Copy out each line of the records below word for word, leaving out the pictures.
---------- Available records ----------
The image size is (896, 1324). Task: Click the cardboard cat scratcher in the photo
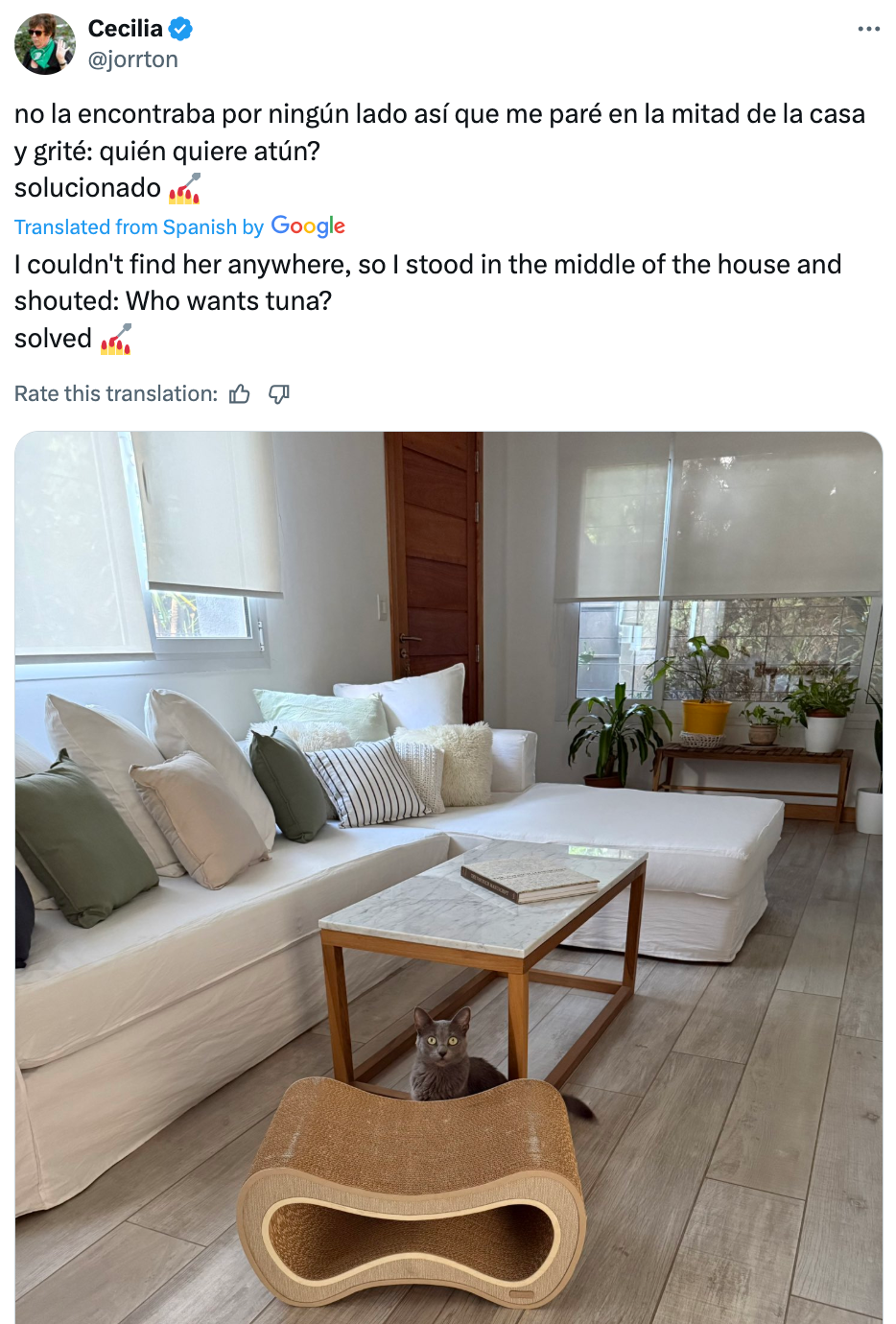(x=413, y=1193)
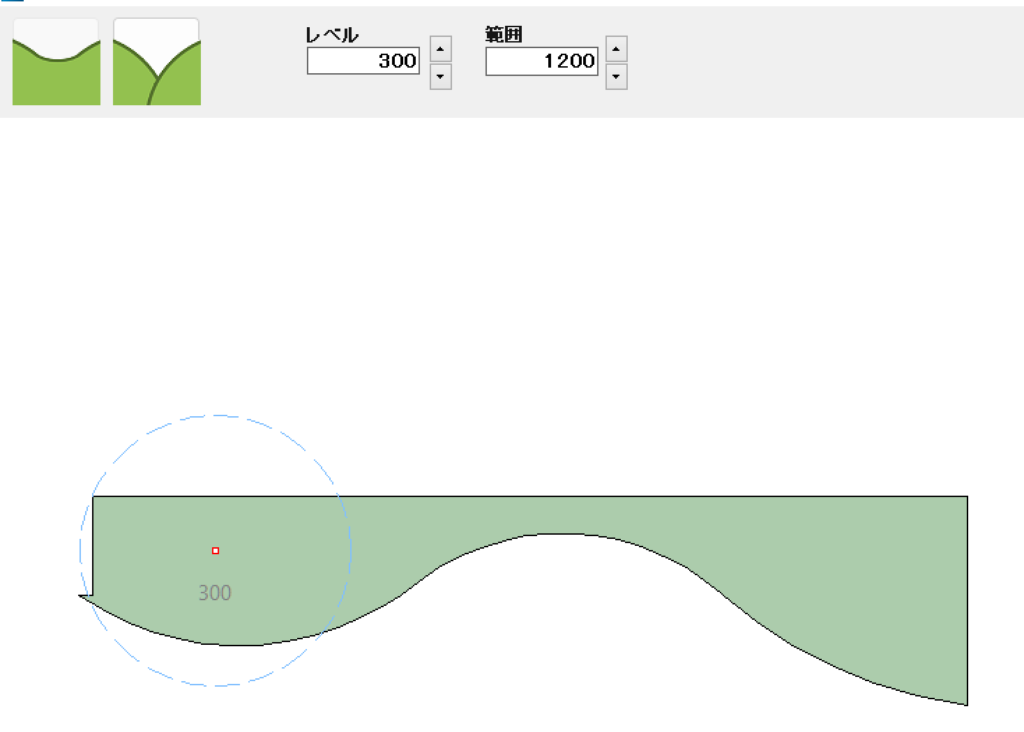This screenshot has height=732, width=1024.
Task: Click the bottom-right corner of green terrain
Action: click(966, 704)
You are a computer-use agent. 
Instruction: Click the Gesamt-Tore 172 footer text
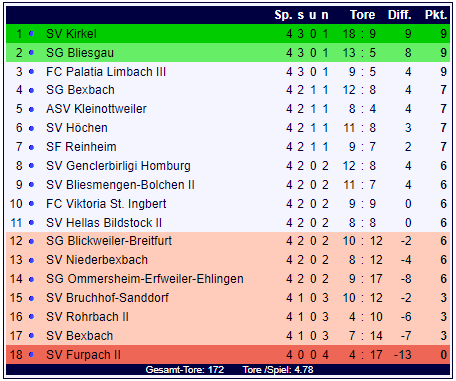185,370
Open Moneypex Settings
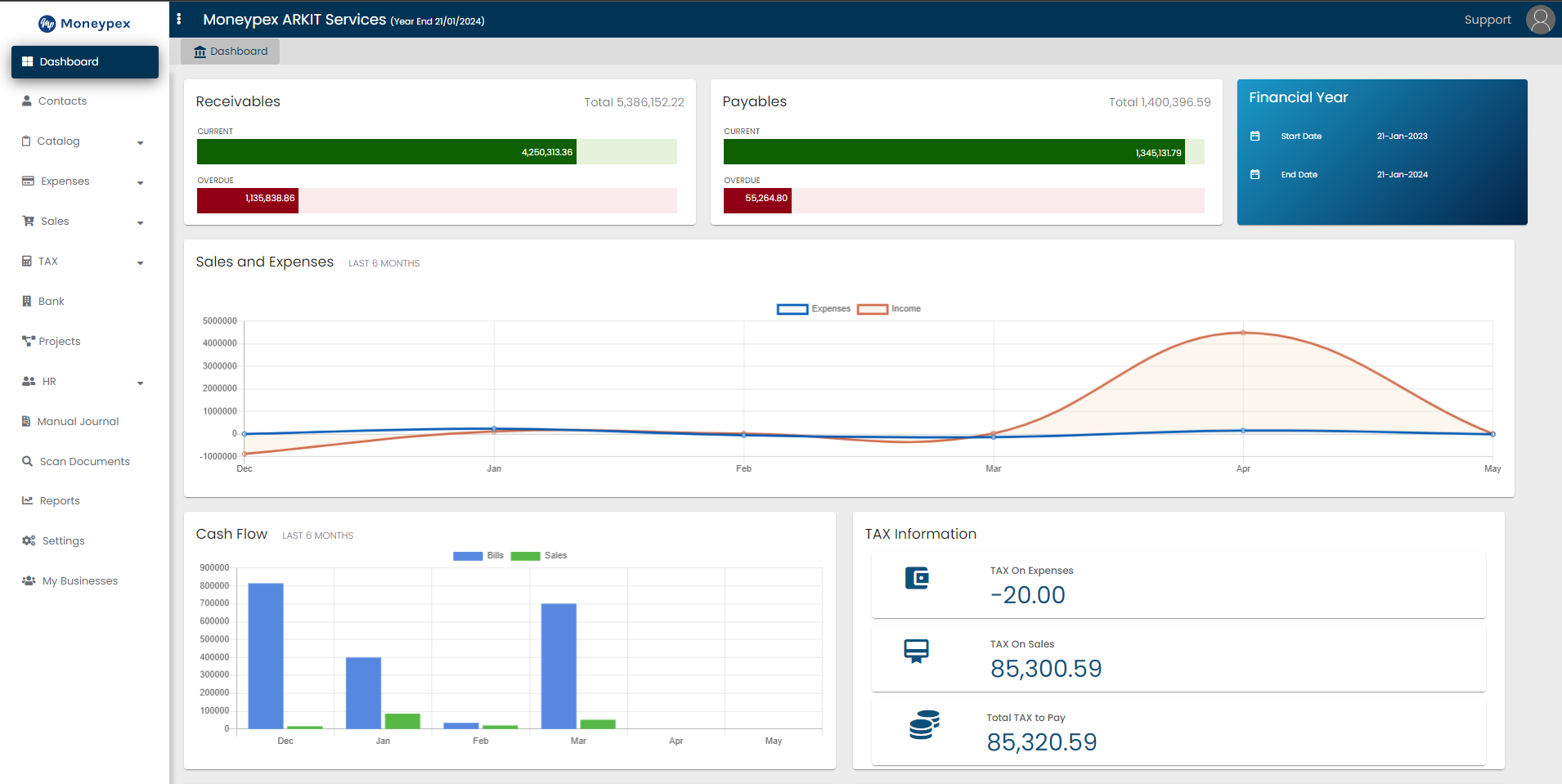This screenshot has height=784, width=1562. point(62,540)
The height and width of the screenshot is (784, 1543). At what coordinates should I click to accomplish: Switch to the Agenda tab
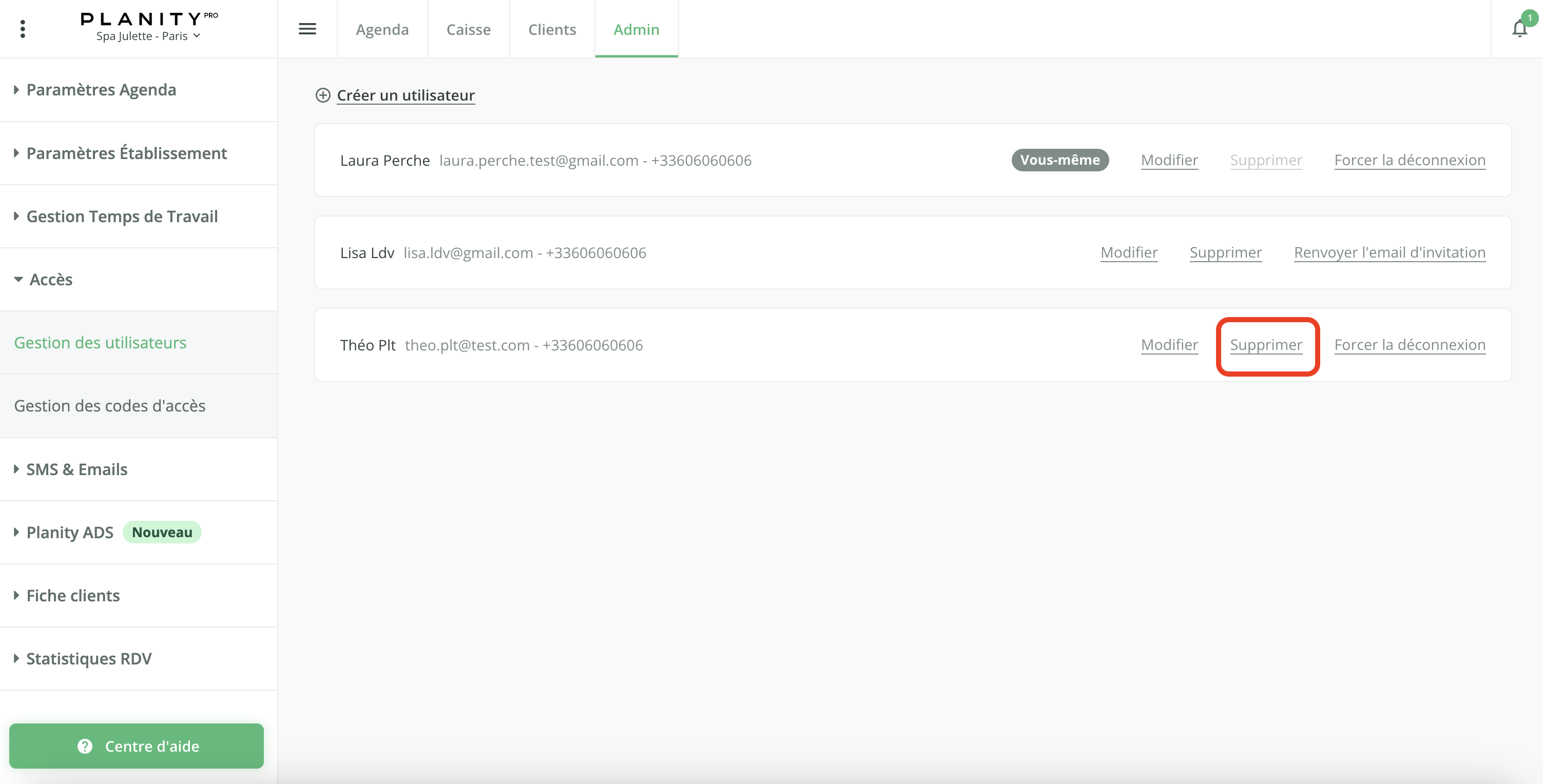[x=382, y=29]
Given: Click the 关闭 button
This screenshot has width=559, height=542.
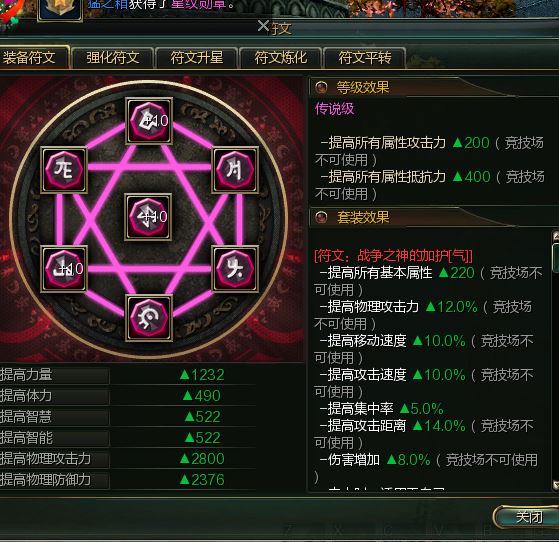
----------
■ Solution to the problem
The image size is (896, 1324). Task: Click the cardboard cat scratcher in the photo
(x=413, y=1193)
This screenshot has height=732, width=1024.
Task: Click the bottom-right corner of green terrain
Action: click(966, 704)
You are a computer-use agent. 
Instruction: Click the Gesamt-Tore 172 footer text
185,370
Open Moneypex Settings
This screenshot has height=784, width=1562. point(62,540)
The height and width of the screenshot is (784, 1543). At what coordinates should I click to accomplish: Switch to the Agenda tab
[x=382, y=29]
Given: Click the 关闭 button
This screenshot has width=559, height=542.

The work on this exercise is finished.